Both Haley and Szromba are well versed in using the genre to address complex topics.

Haley, who has a supplementary major in peace studies, spent summer 2015 volunteering with Art Works Projects, a Chicago-based organization that uses photography to raise awareness of human rights violations. 

Last summer, he completed two internships — first traveling to New Orleans with an acclaimed filmmaker and photojournalist to document the effects of the BP oil spill, then working with an award-winning independent production company, Little Monster Films in New York City. And this summer, he is interning with CBS News.

A Hesburgh-Yusko Scholar and Kellogg International Scholar, Haley has also been involved with Notre Dame’s Center for Civil and Human Rights, worked with the Jubilee Initiative for Financial Inclusion (JIFFI), and chaired the video committee for the 2017 Human Development Conference.

Szromba, who is also majoring in philosophy, interned with Habitat for Humanity in summer 2015, where she helped create a new documentary for the organization. And last summer, she created a short documentary about St. Leonard’s House in Chicago, a home for people recently released from prison that offers rehabilitation program and job training. This summer, she is working as a production assistant for renowned documentary filmmaker Patrick Creadon. 

On campus, she is a Glynn Family Honors Scholar, a Hesburgh-Yusko Scholar, and co-president of Notre Dame’s chapter of Building Tomorrow, a global education club that raises money to build primary schools in Uganda. 
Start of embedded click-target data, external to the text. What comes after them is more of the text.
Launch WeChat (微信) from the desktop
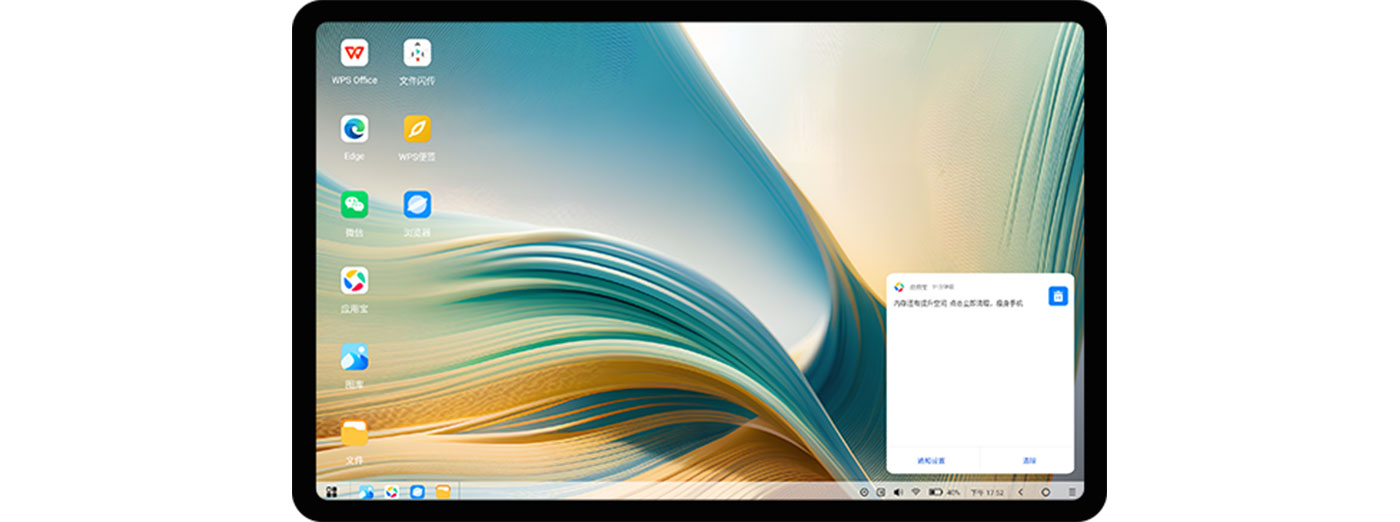This screenshot has height=522, width=1400. click(354, 205)
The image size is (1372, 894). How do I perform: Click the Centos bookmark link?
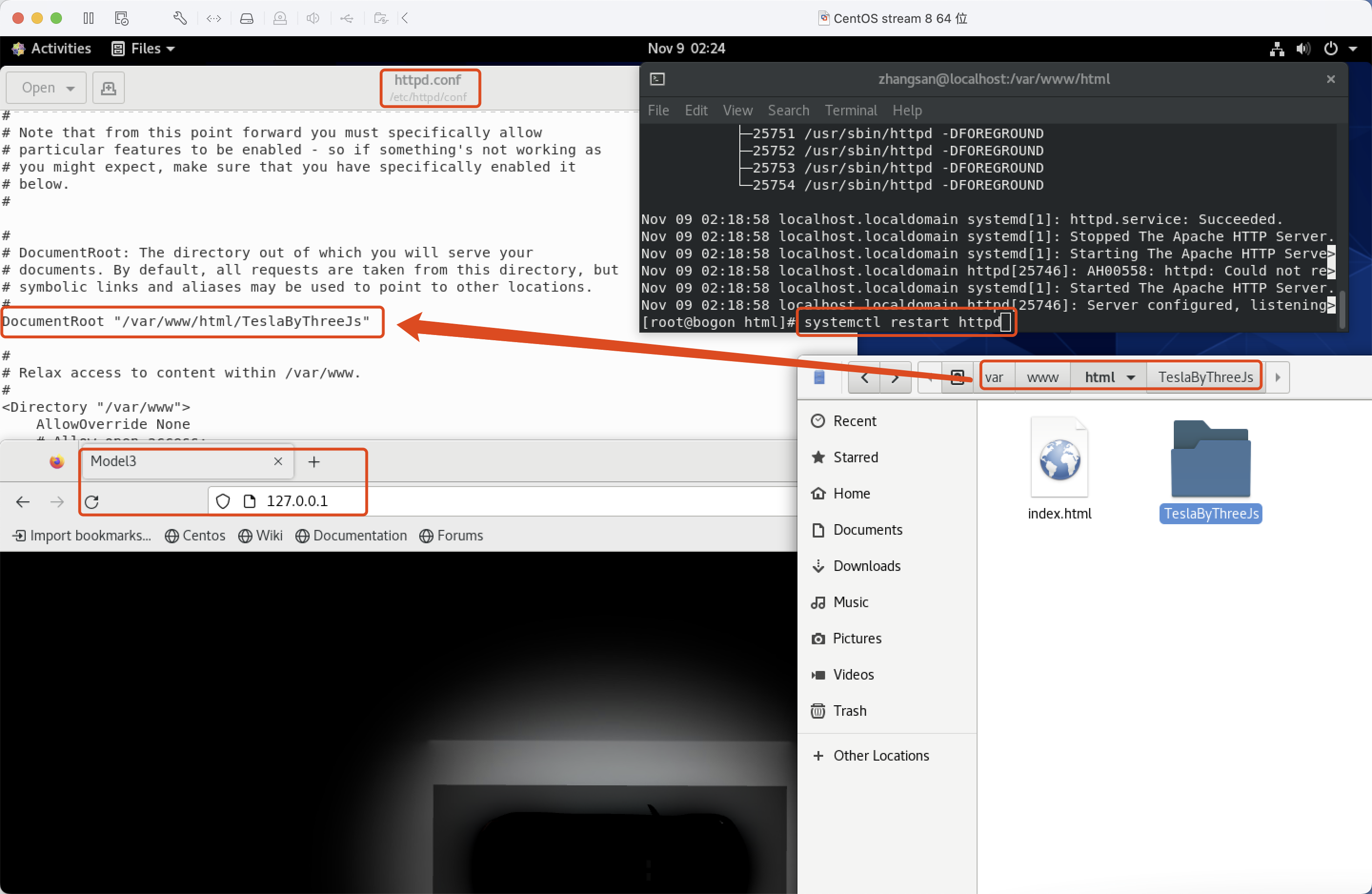pos(195,535)
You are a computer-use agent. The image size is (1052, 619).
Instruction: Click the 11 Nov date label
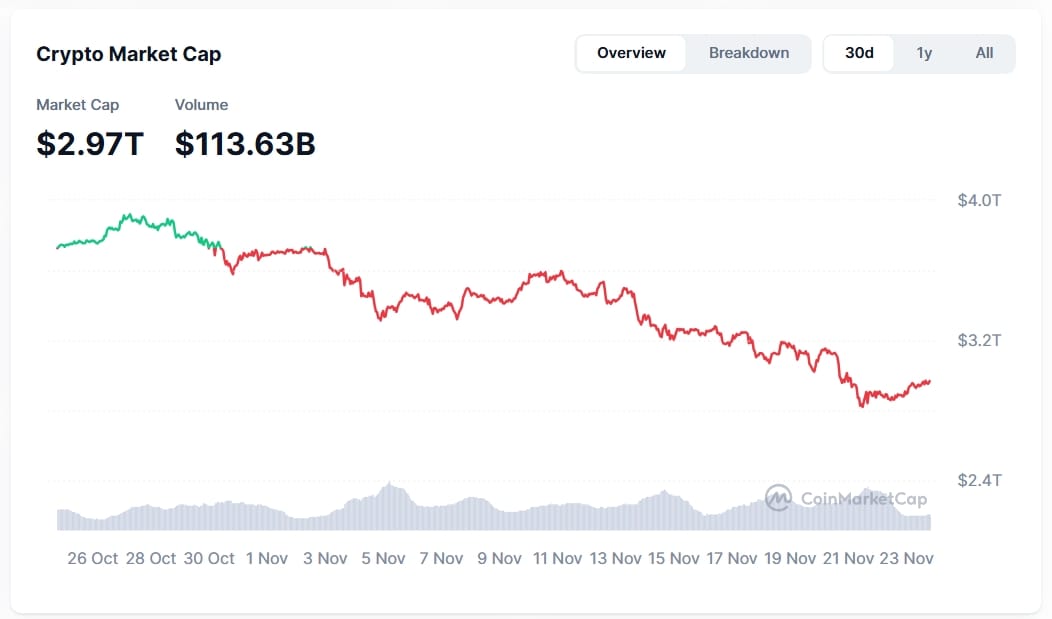[x=557, y=558]

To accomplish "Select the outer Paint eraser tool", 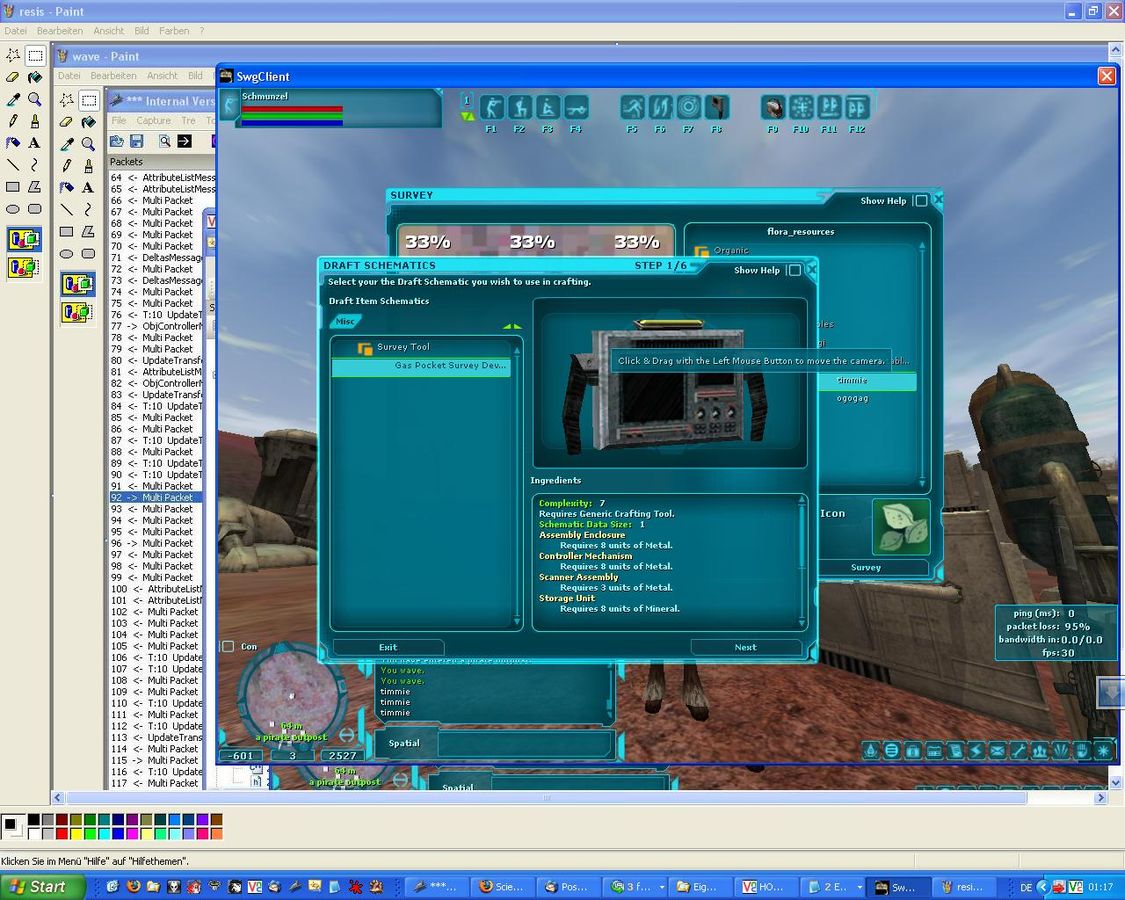I will coord(13,77).
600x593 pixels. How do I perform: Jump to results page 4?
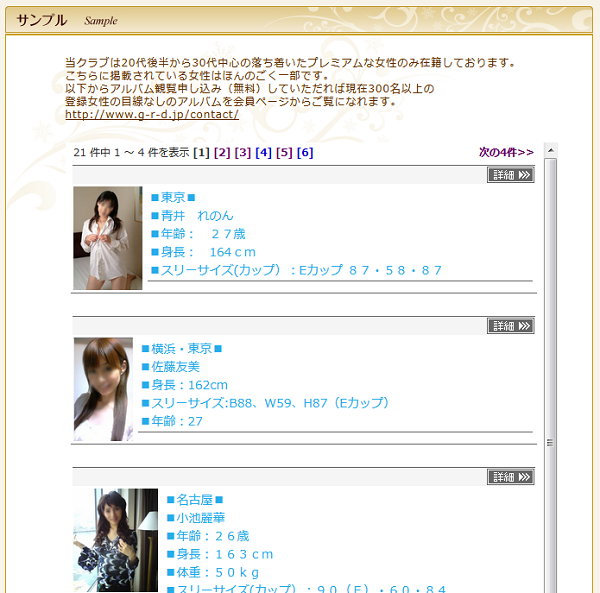pos(263,153)
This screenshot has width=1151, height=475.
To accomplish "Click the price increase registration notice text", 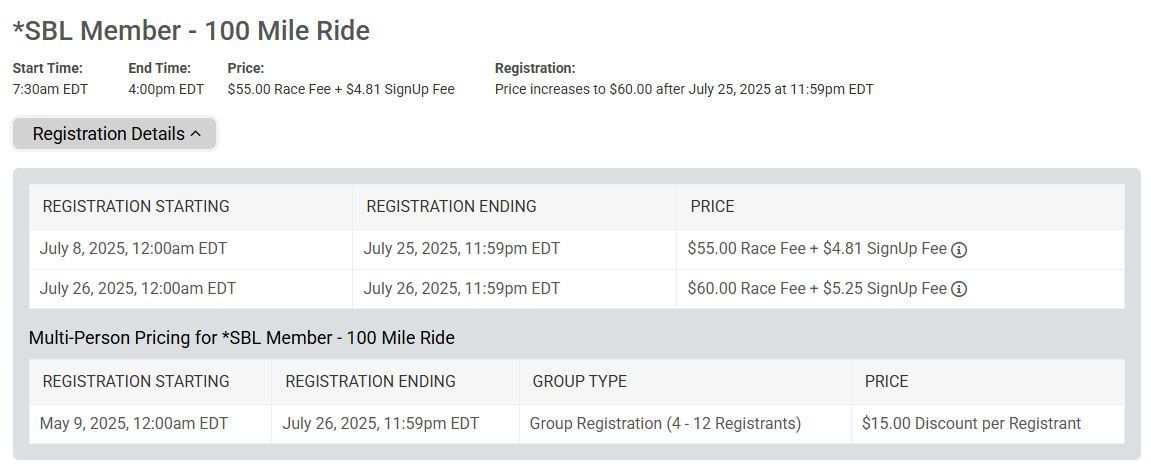I will [x=684, y=90].
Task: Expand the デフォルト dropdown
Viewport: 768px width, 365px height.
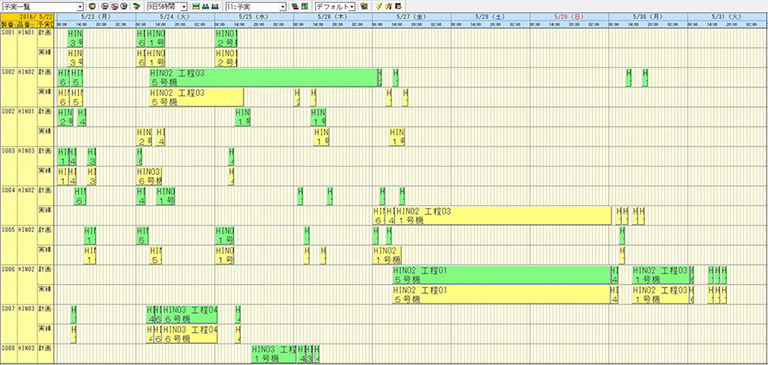Action: [x=335, y=7]
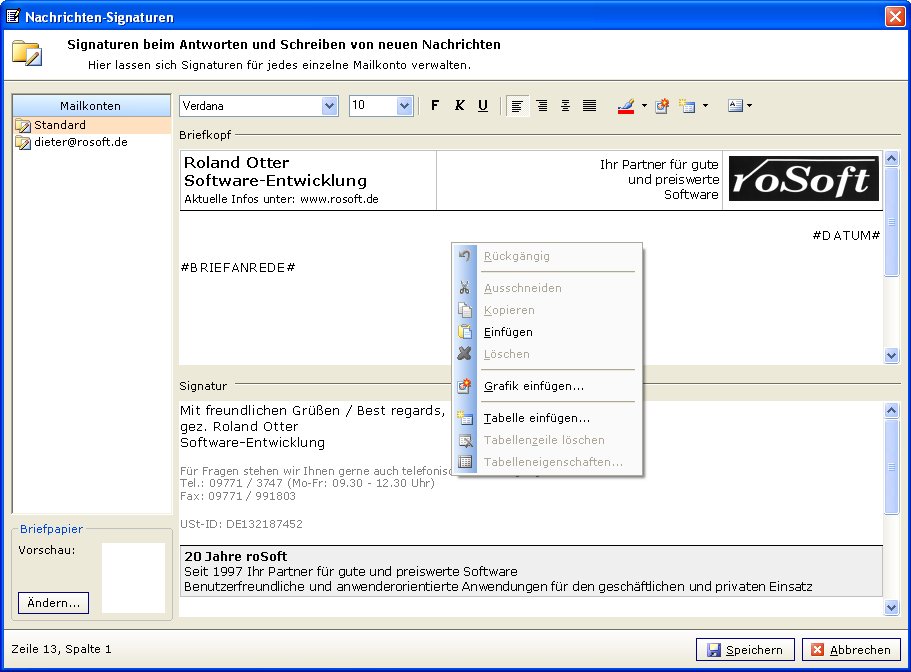Click the right-align text icon
This screenshot has width=911, height=672.
pos(541,106)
Szromba and Haley both said their liberal arts education informs and enhances their filmmaking.

“My classes work together more than I thought they would,” Szromba said. “The liberal arts are not isolated subjects. They’re related to everything else you could possibly study. They’re about learning how to think in new ways — and that’s the goal of a documentary, too, to shift your perspective and how you view the world.”